## PROBLEMA PROPOSTO A
Responda, com base no trecho sobre inteligência artificial e direitos autorais:
(i) Qual instituto nacional é citado como diretamente alcançado por essas questões?
(ii) Qual lei estabelece que apenas pessoas naturais podem ser consideradas autoras?
(iii) Qual órgão estrangeiro condiciona a proteção autoral a uma contribuição criativa substancial feita por um ser humano?

## TRECHO
....

“O avanço da inteligência artificial desafia os conceitos tradicionais de autoria e proteção autoral, exigindo novas interpretações jurídicas, padrões de transparência e diretrizes administrativas que garantam segurança jurídica à criação humana.”
O advento da inteligência artificial generativa tem remodelado de forma decisiva os processos de criação artística, literária e audiovisual. Modelos algorítmicos passaram a desempenhar funções que antes eram exclusivamente humanas, permitindo a produção integral ou parcial de obras complexas e tensionando os fundamentos tradicionais do regime jurídico de autoria e titularidade.
Nesse novo ecossistema criativo híbrido, dinâmico e profundamente influenciado por sistemas treinados em larga escala, surgem desafios imediatos quanto à identificação da contribuição humana, à extensão da proteção autoral e à definição dos critérios de registro de obras produzidas com apoio de IA.
Tais questões alcançam diretamente o Instituto Nacional da Propriedade Industrial (INPI) e as demais instituições de tutela cultural, que se veem diante da necessidade de interpretar e adaptar estruturas jurídicas concebidas em outro contexto tecnológico para garantir segurança jurídica, previsibilidade e proteção adequada à criatividade humana na era da inteligência artificial.
1. Marco Legal dos Direitos Autorais no Brasil
A Lei nº 9.610/98 estabelece que apenas pessoas naturais podem ser consideradas autoras, reforçando o caráter humano da criação intelectual. Esse entendimento é reiterado pela Convenção de Berna e encontra paralelo em sistemas estrangeiros, como o do Copyright Office dos Estados Unidos, que condiciona a proteção autoral à existência de uma contribuição criativa substancial realizada por um ser humano.

....

## DADOS FORNECIDOS
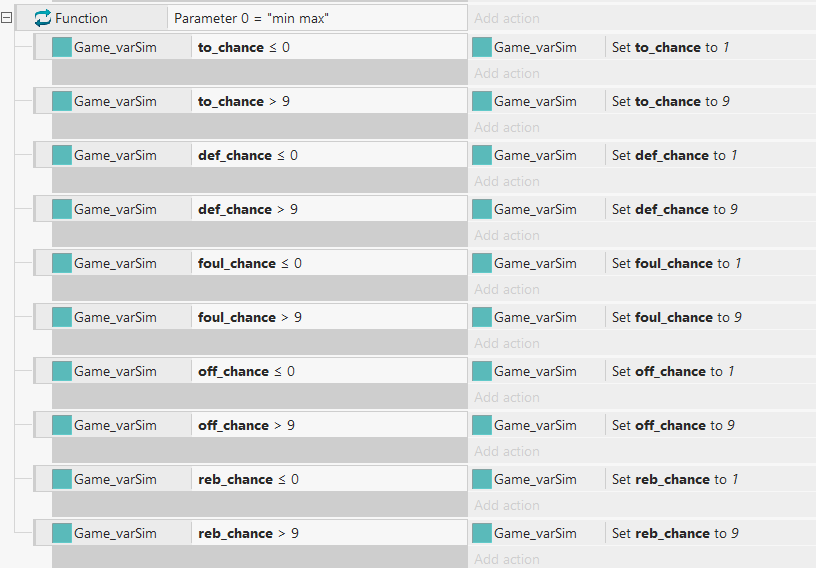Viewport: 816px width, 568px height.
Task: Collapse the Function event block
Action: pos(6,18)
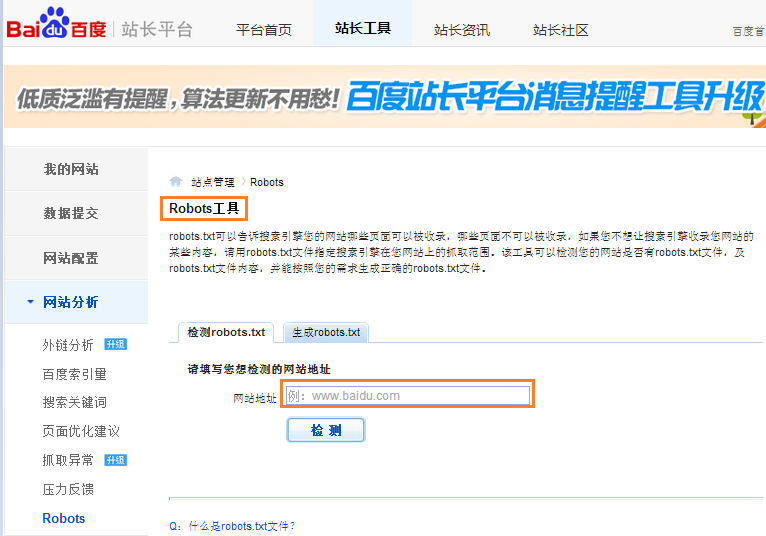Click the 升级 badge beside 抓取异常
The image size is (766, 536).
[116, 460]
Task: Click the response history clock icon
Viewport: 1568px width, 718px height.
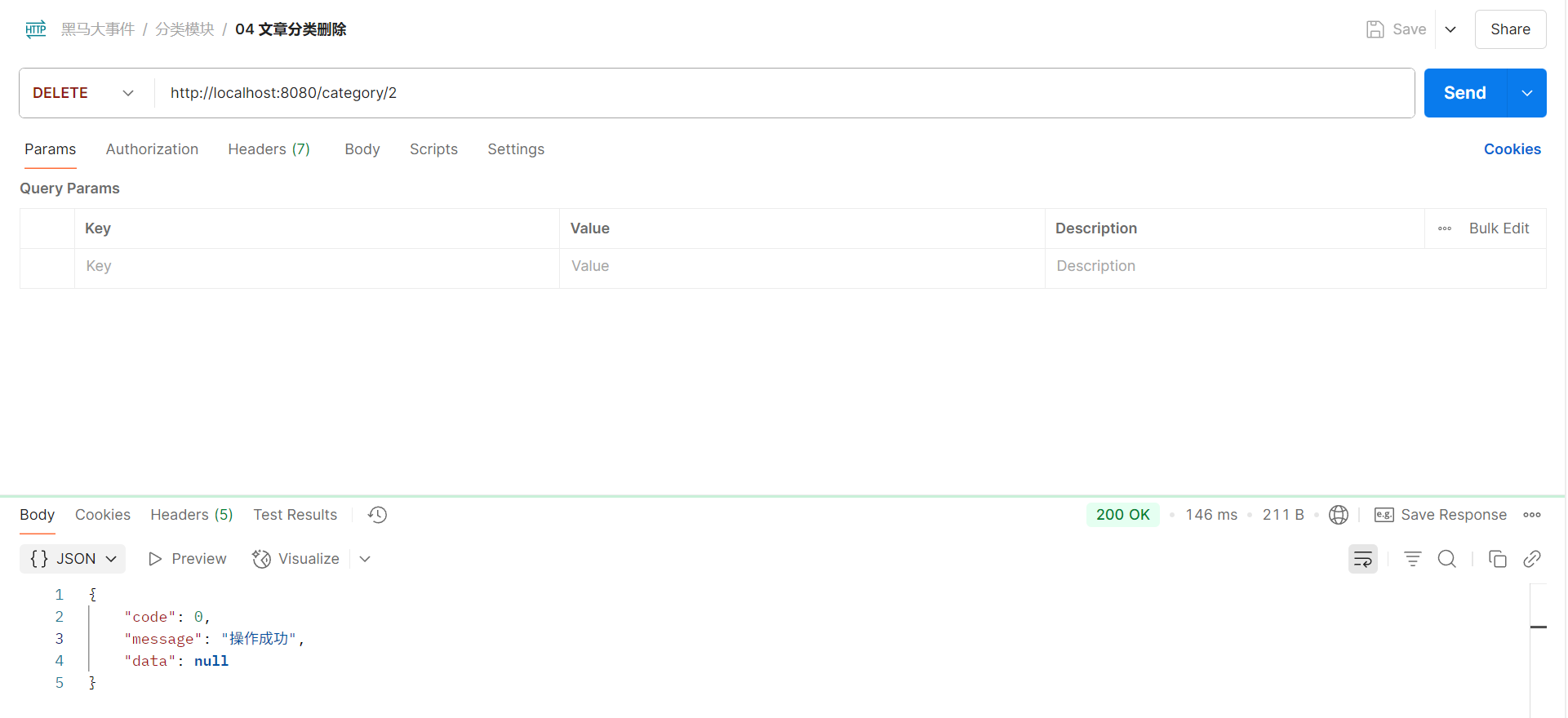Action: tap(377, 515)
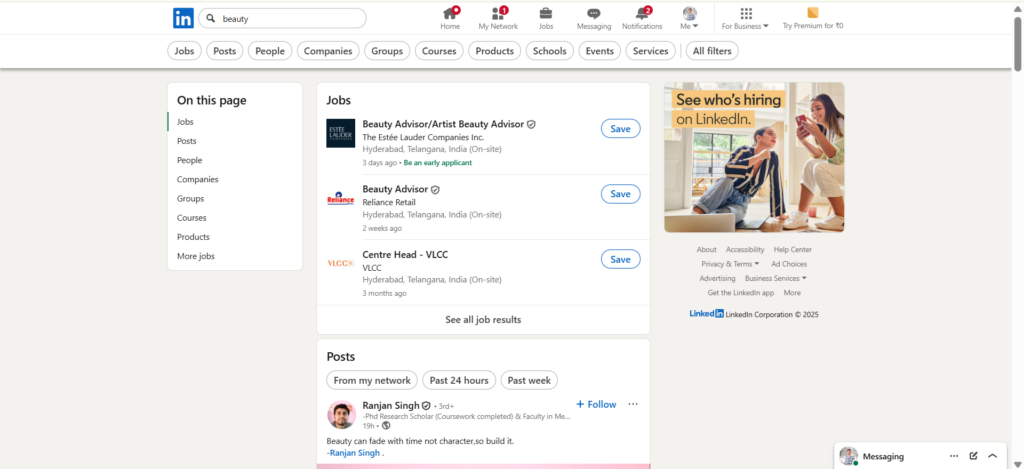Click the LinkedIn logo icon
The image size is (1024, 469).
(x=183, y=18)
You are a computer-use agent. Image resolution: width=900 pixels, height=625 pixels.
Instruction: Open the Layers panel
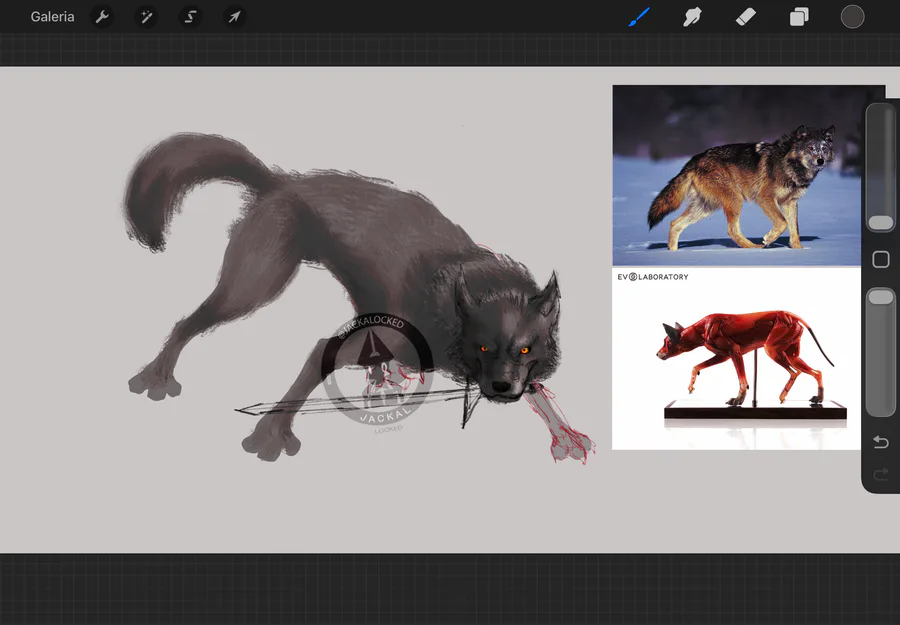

....

## PROBLEMA PROPOSTO B
Nas linhas de dados acima, e não no trecho, digite de novo sem nenhuma alteração a parte que começa na linha que contém "Task: Click the response history clock icon" e termina na linha que contém "(x=183, y=18)", incluindo as duas. Deixe as imagens de fora da resposta.

## SOLUÇÃO DO EXERCÍCIO A
(i) O Instituto Nacional da Propriedade Industrial (INPI).
(ii) A Lei nº 9.610/98.
(iii) O Copyright Office dos Estados Unidos.

## SOLUÇÃO DO EXERCÍCIO B
Task: Click the response history clock icon
Viewport: 1568px width, 718px height.
Action: tap(377, 515)
Click the LinkedIn logo icon
The image size is (1024, 469).
(x=183, y=18)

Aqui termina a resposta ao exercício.